> _Exercise task 1_: Decide whether each statement agrees with the blog post on trick-or-treating, answering yes or no and quoting the exact words of the post that settle it: (a) The post calls trick or treat originally British. (b) The post says Scots-Irish families came to America mainly out of a wish for adventure. (c) The post says Europeans generally grasp the idea of family cultural identity apart from national identity.
> _Exercise task 2_: Pick up the blog post on trick-or-treating after its final sentence and keep writing it.

Thursday, October 22, 2015

Guest blogger Carolyn Emerick


I spend a lot of time wondering about where ideas, beliefs and customs come from, it keeps me entertained when I am gardening and do other chores. Plus I am just basically curious about things....so when I found this, I had to share. Now I'm gonna spend my rainy day reading the links at the end of the article.
 
 
Written by  Carolyn Emerick
 

Trick or Treat - British or American
I have seen some Brits complaining about "American" trick or treating, happens every year. Many customs, practices, words, phrases, songs, etc, left Britain with Scots-Irish who came to America. Sometimes the custom was preserved as is, and sometimes it evolved. Then when it was reintroduced after it had died out in Britain, the people there no longer recognized the practice.
Trick or treat, though perhaps not under that name, is indeed originally British. Scots-Irish families often came to America due to necessity (famine, highland clearances, etc), but they desperately missed their homeland and the people they left behind. So they kept their customs and cultural identity strong as it was passed down through their families. Europeans often mock Americans for saying "I'm part Irish" or whatever their heritage is. Europeans usually shoot back "um, no you're not, you're American." They don't understand the idea of family cultural identity apart from national identity unless their country has a history of large waves of immigration.

> _Dataset rows_:
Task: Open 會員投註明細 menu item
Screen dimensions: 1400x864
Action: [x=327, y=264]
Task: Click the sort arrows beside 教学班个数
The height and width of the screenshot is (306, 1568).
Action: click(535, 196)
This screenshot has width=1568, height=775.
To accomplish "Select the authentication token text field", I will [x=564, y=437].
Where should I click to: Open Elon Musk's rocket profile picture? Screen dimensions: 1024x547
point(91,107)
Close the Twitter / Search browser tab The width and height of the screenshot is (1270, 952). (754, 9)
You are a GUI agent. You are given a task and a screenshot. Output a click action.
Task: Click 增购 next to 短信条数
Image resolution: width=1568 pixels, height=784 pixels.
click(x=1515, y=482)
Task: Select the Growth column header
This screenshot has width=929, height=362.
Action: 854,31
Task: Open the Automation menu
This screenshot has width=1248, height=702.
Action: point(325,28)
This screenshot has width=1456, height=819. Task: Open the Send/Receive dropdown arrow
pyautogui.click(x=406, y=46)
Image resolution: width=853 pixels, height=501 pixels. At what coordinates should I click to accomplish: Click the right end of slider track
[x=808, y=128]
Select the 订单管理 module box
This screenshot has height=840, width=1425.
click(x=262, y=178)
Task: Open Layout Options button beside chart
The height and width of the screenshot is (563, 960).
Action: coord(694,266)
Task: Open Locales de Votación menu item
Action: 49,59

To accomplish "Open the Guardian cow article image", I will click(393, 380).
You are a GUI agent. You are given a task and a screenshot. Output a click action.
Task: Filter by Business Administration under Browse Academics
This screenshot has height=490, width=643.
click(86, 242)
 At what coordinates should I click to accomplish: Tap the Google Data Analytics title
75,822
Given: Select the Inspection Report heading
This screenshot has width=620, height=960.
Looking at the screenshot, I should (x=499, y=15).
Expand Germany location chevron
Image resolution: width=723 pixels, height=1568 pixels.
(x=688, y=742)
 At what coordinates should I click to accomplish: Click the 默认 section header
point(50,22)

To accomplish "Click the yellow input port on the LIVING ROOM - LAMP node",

> _Final result 1_:
(a) Yes: "Trick or treat, though perhaps not under that name, is indeed originally British."
(b) No: "Scots-Irish families often came to America due to necessity (famine, highland clearances, etc)"
(c) No: "They don't understand the idea of family cultural identity apart from national identity unless their country has a history of large waves of immigration."

> _Final result 2_:
I previously wrote an article on Hop-tu-Naa, which is Halloween on the Isle of Man. The Isle of Man has been traditionally somewhat cut off from trends in the rest of Great Britain before the age of mass media and the Internet made contact easier and cheaper. Therefore their old customs stayed alive even when they died out in the rest of Britain. And, they were also separated from incoming new trends, such as American customs.
Children on the Isle of Man have been participating in going door to door asking for treats with their Jack-o-lanterns right along back to ancient times! It died out in the rest of Britain, but not the Isle of Man! Now it's come back, and (sorry) ignorant people are calling it American! (I do not intend the word ignorant as insulting, but simply that people do not have this knowledge of their own cultural heritage).
It makes me saddened and honestly a bit upset to see British people using "American" as a negative connotation and rejecting their own heritage come home because it took a detour in the U.S. It also saddens me because I love culture, history, and believe folk customs are hugely important to social identity, and in America trick-or-treat is dying out due to irrational overly fearful helicopter parents.
So, please, my British friends, do not hate "American" Halloween customs! Realize that it comes from our SHARED heritage! It lived on because families who were forced to leave their homes made an effort to keep culture alive in a new land!
For more on Manx Hop-tu-Naa, please read my article here:
http://carolynemerick.hubpages.com/…/Hop-tu-Naa-Halloween-o…
Other old European Pagan connections:
The custom of going around through town asking for food or beverage was tied to MANY of the old Pagan high days. In an effort of intense research, I discovered that Trick-or-Treat is related to Christmas Caroling. I also discovered that going around town asking for food and threatening to "curse" any who refused also occurred at Candlemas.
To read about the ancient pagan roots of Christmas Caroling, read my article The Hidden History of Christmas Carols. I promise you will NOT find this information anywhere else! (Unless they stole it from me, people are stealing my research lately)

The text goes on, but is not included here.